In den frühen Morgenstunden dieses Sonntags (17. Mai) wurden 56 inhaftierte Frauen vom Regionalgefängnis Misiones in San Juan Bautista in den Gefängniskomplex für inhaftierte Frauen von Emboscada verlegt. Die als Operation Umbral 2.5 bezeichnete Aktion begann gegen 3 Uhr morgens und wurde von einem starken Sicherheitsaufgebot der Nationalpolizei und der Streitkräfte begleitet.
Die Inhaftierten wurden in zwei Bussen transportiert, die von Militärs unter dem Kommando von Major Javier Constantini eskortiert wurden.

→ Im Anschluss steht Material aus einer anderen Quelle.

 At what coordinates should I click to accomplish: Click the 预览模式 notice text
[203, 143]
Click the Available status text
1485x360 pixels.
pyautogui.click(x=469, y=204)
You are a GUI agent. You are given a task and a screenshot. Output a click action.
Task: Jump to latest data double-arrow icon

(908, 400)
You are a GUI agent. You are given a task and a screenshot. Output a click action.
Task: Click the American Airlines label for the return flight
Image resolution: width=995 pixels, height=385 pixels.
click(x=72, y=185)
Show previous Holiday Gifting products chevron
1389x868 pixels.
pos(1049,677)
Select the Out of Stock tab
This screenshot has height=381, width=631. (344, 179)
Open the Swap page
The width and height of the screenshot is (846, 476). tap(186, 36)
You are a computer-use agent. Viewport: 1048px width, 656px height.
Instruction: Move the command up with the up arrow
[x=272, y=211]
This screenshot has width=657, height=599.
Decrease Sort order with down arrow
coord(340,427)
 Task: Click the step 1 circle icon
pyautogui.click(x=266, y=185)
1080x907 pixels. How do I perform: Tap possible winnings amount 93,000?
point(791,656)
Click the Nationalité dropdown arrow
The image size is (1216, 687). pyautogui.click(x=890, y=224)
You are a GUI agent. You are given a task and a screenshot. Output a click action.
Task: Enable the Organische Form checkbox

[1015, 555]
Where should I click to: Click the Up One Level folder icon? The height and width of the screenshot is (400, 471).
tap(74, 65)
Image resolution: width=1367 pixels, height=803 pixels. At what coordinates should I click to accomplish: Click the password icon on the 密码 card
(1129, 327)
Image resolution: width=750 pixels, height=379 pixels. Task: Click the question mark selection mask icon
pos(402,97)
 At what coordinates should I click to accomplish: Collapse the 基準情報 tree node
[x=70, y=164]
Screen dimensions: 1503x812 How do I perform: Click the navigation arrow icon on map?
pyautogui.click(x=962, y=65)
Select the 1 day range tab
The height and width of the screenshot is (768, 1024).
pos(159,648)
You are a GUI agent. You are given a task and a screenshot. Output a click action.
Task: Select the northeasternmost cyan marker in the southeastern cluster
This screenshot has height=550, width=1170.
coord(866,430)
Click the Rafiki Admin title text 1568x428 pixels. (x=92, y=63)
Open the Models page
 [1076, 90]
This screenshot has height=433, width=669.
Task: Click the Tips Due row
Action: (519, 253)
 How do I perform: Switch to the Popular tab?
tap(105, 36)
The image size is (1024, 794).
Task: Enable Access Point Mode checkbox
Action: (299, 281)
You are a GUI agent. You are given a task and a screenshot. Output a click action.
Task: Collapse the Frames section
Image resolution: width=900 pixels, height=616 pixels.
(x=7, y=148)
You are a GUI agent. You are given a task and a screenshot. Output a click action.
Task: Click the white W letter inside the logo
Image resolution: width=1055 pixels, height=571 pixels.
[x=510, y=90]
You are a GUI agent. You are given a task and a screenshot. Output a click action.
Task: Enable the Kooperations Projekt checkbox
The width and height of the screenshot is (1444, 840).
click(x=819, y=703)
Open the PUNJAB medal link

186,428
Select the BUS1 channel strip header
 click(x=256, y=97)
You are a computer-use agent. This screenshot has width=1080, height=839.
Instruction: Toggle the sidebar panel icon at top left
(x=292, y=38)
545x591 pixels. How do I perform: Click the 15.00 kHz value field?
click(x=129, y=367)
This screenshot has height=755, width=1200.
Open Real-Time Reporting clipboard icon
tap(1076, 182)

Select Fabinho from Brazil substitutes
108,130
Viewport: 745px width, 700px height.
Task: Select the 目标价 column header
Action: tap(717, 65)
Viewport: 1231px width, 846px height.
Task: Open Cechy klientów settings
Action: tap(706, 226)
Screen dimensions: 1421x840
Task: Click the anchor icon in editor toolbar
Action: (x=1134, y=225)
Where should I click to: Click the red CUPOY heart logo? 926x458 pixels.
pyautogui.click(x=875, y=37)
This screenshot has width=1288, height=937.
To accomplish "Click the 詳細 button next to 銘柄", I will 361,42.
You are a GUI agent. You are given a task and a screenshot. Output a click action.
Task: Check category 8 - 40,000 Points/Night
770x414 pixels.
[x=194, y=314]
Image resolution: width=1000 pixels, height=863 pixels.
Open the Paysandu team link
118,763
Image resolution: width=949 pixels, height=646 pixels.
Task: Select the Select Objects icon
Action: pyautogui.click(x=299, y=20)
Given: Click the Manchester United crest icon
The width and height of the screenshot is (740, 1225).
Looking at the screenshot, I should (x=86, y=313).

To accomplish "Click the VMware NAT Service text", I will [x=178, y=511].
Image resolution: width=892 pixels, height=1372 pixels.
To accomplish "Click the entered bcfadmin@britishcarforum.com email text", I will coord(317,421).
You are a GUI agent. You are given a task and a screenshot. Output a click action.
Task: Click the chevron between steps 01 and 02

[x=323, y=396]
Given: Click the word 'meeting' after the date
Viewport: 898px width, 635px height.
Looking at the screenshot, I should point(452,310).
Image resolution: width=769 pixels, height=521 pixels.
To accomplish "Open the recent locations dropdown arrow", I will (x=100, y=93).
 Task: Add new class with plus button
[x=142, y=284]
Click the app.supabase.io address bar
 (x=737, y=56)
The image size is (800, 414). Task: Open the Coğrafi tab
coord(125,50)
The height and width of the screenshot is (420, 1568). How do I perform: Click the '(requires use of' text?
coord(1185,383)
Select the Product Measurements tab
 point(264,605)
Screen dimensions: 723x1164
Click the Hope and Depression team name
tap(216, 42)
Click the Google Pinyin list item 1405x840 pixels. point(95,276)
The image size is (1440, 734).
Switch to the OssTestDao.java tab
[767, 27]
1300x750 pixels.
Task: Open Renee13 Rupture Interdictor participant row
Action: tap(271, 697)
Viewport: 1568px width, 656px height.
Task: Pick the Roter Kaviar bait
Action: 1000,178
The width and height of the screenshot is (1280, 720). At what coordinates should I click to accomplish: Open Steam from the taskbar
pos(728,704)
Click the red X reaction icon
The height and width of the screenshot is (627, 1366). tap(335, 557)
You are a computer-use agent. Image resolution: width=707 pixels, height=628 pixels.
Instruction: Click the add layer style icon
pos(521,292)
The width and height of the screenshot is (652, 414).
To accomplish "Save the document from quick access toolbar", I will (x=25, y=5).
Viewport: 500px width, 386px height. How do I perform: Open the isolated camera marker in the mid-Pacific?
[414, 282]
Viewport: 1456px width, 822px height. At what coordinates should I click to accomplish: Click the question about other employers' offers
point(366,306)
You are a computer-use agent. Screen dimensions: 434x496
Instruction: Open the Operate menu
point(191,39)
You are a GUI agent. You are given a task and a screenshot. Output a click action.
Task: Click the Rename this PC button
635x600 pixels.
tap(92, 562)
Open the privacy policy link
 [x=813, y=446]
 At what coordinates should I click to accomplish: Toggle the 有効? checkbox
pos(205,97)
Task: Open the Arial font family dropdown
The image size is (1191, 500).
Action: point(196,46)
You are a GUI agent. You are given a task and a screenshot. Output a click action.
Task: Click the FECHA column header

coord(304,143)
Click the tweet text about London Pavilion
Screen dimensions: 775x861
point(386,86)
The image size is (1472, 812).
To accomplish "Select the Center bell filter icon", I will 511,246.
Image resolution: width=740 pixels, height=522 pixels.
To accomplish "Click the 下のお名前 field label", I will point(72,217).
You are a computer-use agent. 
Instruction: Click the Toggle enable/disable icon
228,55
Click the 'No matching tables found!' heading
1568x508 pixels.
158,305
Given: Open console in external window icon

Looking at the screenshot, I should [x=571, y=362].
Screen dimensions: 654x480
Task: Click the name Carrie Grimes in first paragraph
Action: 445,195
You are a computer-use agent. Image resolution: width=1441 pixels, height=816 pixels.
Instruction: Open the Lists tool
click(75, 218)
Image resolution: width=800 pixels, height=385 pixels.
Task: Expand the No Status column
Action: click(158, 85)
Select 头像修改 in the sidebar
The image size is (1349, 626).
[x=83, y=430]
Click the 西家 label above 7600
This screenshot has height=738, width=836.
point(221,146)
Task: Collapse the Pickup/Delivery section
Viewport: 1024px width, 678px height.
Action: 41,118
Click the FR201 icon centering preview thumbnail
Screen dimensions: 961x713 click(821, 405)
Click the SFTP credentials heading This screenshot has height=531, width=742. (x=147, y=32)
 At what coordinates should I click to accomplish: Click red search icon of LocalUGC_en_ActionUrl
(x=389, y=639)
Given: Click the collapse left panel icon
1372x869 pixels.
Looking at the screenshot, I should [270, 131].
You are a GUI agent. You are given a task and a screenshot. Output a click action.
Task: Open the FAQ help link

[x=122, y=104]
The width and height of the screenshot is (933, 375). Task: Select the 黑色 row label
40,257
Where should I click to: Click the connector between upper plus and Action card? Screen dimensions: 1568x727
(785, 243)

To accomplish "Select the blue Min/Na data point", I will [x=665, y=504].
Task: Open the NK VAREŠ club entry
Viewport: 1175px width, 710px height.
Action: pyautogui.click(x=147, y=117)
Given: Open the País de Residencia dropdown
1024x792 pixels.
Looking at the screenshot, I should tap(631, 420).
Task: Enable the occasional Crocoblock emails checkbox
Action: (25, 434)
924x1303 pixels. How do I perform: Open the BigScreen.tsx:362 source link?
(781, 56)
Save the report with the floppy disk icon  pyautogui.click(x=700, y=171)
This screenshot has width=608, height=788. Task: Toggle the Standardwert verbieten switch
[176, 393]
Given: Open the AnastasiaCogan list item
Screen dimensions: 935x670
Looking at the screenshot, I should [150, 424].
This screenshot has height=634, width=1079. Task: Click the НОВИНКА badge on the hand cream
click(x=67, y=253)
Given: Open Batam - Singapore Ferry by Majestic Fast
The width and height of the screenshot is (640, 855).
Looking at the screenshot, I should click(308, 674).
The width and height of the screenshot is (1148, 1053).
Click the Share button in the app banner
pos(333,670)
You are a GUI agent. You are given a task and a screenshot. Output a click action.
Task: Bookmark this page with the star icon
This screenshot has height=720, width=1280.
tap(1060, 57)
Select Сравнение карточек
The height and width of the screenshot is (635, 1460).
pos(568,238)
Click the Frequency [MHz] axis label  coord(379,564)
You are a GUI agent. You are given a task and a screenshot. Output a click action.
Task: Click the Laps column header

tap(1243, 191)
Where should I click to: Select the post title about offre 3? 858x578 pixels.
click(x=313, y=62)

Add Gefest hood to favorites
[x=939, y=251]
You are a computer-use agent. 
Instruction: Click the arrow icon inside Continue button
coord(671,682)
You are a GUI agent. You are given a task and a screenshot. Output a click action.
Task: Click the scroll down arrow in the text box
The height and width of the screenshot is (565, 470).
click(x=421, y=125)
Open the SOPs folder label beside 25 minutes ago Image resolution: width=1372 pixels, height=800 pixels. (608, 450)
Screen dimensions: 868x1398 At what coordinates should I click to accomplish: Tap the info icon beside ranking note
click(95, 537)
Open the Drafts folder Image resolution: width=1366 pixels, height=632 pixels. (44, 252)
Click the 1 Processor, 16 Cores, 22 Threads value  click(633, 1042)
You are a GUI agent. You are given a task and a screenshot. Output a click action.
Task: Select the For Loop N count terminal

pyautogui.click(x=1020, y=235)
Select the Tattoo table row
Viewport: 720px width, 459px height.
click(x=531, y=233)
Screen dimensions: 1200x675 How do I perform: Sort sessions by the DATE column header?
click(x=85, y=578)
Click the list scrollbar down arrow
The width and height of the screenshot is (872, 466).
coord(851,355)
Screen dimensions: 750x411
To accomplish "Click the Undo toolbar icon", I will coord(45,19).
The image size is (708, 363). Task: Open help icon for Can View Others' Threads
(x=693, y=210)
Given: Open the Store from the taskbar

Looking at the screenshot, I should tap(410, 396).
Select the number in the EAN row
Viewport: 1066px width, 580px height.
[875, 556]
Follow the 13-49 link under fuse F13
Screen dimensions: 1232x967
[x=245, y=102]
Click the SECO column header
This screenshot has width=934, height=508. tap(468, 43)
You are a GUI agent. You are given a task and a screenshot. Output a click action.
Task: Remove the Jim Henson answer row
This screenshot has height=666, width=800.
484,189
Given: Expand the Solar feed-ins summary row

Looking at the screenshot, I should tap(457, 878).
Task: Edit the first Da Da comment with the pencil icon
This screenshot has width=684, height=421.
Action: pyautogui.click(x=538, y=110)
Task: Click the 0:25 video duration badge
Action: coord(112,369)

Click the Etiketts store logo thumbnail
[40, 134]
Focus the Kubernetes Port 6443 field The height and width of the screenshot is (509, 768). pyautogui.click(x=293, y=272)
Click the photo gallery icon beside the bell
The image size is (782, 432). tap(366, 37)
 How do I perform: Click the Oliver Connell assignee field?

Parallel dazu verließen auch drei männliche Häftlinge die Einrichtung in Misiones: zwei wurden in das Regionalgefängnis von Coronel Oviedo und einer in das Nationalgefängnis von Tacumbú gebracht, in einem Fahrzeug des Gefängnissystems.
Insgesamt wurden im Rahmen der Operation 59 inhaftierte Personen aus Misiones verlegt, die Teil der Bemühungen der Regierung ist, das Gefängnissystem neu zu organisieren und die Überbelegung in regionalen Einheiten zu reduzieren.